Anyone who is sexually active is at risk to infect. An alarming 65% increase of Gonorrhea infections have been reported in Australia in recent years, most likely caused by resistance to antibiotic medications, and by a general complacency to sexual health risks. Affirmotive Sex Addiction Australia ASAA recommends safe sex practise and the use of condoms in order to reduce risk of new infections.
Women experience a 60%-80% risk of infection from a single act of vaginal sex with an infected man. Men have a 20% risk of infection from a single act of vaginal intercourse, while the risk of men having sex with men is higher. A mother may transmit the infection during childbirth, causing Ophthalmia neonatorum infection to the infant’s eyes.
SYMPTOMS IN MEN
Most infected men exhibit symptoms after 3-5 days after exposure. In some cases symptoms delay 1 month, and some men may stay asymptomatic altogether and do not know they are infected.
SYMPTOMS IN WOMEN
Women are often asymptomatic. Some women may develop milder symptoms that can easily be mistaken or dismissed.

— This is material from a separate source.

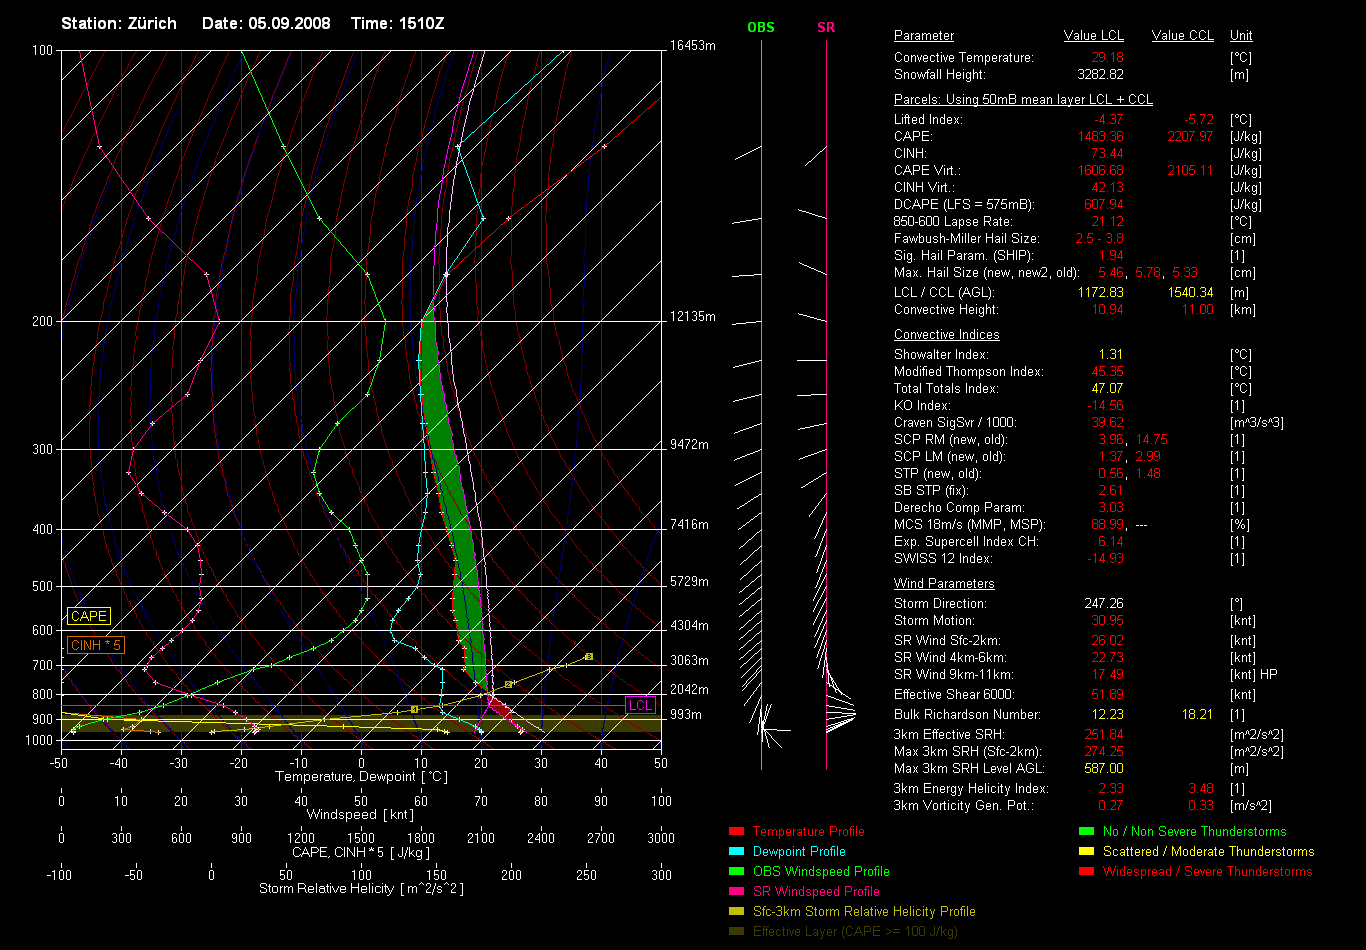Click the green OBS Windspeed Profile swatch
This screenshot has height=950, width=1366.
tap(737, 872)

Complications of untreated gonorrhoea include systemic dissemination causing septic arthritis, meningitis, endocarditis, or skin conditions such as pustules. In men, untreated gonorrhoea can lead to prostatitis, epididymitis, and urethritis. Women might develop pelvic inflammatory disease (PID), septic arthritis in wrists, toes, and ankles, and chorioamnionitis during pregnancy, and infertility.
The World Health Organisation estimates 62 million of new infections every year worldwide. In the US, gonorrhoea is the second most common sexually transmitted infection, after Chlamydia.
The best prevention is using a condom every time you have casual sex, or when engaging in sex with a new partner. Regular sexual health checkups are strongly recommended to prevent spreading of the disease.
Gonorrhoea can be treated. Your doctor has several possibilities to correctly diagnose the infection and suggest specific antibiotics or penicillin. All sexual partners should be tested and treated.